History

United States
- Laid down: date unknown
- Launched: date unknown
- Acquired: 27 September 1861
- Commissioned: 30 January 1862
- Decommissioned: 12 July 1865
- Stricken: 1865 (est.)
- Fate: Sold, 20 July 1865

General characteristics
- Displacement: 260 tons
- Length: 109 ft 9 in (33.45 m)
- Beam: 29 ft 8 in (9.04 m)
- Depth of hold: 9 ft (2.7 m)
- Propulsion: schooner sail
- Speed: not known
- Complement: not known
- Armament: one 13" mortar; two 32-pounder cannon;

= USS Henry Janes =

Gunboat of the United States Navy

USS Henry Janes was a mortar schooner acquired by the United States Navy during the American Civil War. She was used as a gunboat and assigned to the blockade of ports of the Confederate States of America.
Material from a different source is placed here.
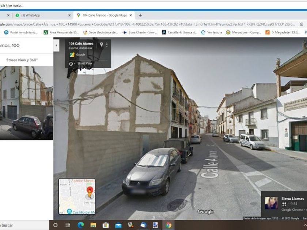Open the minimap thumbnail
The image size is (307, 230).
(x=77, y=196)
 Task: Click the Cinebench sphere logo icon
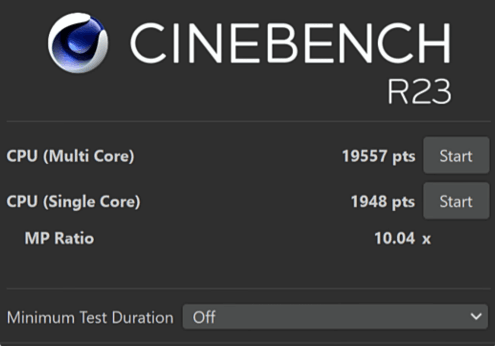[x=77, y=43]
== Purchased in New York City in 1861 ==

Henry Janes was purchased by the Union Navy from her owners, Van Brunt and Slaght, at New York City 27 September 1861. She commissioned at New York Navy Yard 30 January 1862, Acting Master L. W. Pennington commanding. The two-masted schooner had originally been launched at Port Jefferson, Long Island by James M. & C. Lloyd Bayles in 1854. Her actual name according to Custom House records and newspaper items was the "Henry Janes."

== Blockading operations ==

Chosen by the department to be a part of Comdr. David Dixon Porter's Mortar Flotilla, Henry Janes was fitted with a mortar and proceeded to rendezvous with the other vessels under Porter's command at Key West, Florida. With the flotilla formed by the end of February, it sailed to join the West Gulf Blockading Squadron for the Mississippi River operations specifically aimed at the capture of New Orleans, Louisiana.

Henry Janes and the other ships passed over the bar and into the Mississippi River 18 March in preparation for the attack on Fort Jackson and Fort St. Phillip. Below New Orleans, Louisiana, the mortars opened fire on the forts 18 April and kept up a steady and devastating bombardment until Flag Officer David Farragut passed with his fleet 24 April, defeated the Confederate Squadron, and steamed triumphantly to New Orleans, Louisiana. The loss of this great shipping center, largest and wealthiest city in the South, was a disaster from which the South had no hope of recovery.

=== Mississippi River operations ===

After thus aiding in the key victory at New Orleans, the mortar schooners returned to Ship Island, Mississippi, 6 May. There they remained until they were called upon to aid in the bombardment of another Confederate stronghold -- Vicksburg, Mississippi.

Arriving below the city 20 June, Henry Janes and the other ships supported Farragut with their fire as he passed the batteries 28 June to join with Commodore C. H. Davis farther up the river. The ships remained off Vicksburg in July and Henry Janes bombarded the city's defenses on the 15th, before proceeding downriver, engaging shore batteries as she went.

=== Patrolling the coast of Texas ===

Assigned to the blockading forces off the coast of Texas, the schooner's next action, at Sabine Pass, was against Confederate batteries near Sabine City. The Union Navy vessels entered the pass 21 September and forced the defenders to evacuate their fortifications 4 days later.

Although Sabine City was captured, the Union Navy could dominate only the waters in the area as no occupying troops were available. Henry Janes returned to blockading duties, with occasional boat expeditions into the innumerable passes and inlets of the Texas coast. On one such expedition, 20 November 1862, an entire boat crew from the schooner was captured by Confederates at Matagorda Bay.

=== End-of-war operations ===

For the next 18 months, Henry Janes performed blockade and gunfire duties at various stations of the West Gulf Blockading Squadron. She was below Port Hudson in June 1863 and from February to May 1864 operated off Fort Powell, near Mobile, Alabama, and Pensacola, Florida. She was sent to New York 5 May 1864 for repairs to her hull and replacement of her mortar. The ship was subsequently turned over to the ordnance department 8 August, and assigned to the North Atlantic Blockading Squadron as an ordnance vessel.

== Post-war decommissioning and sale ==

Henry Janes sailed from New York 30 August to report in the sounds of North Carolina on ordnance duty. She remained there until sent north in June 1865, decommissioned 12 July 1865, and was sold to George Burnham Jr., 20 July 1865 at Portsmouth, New Hampshire.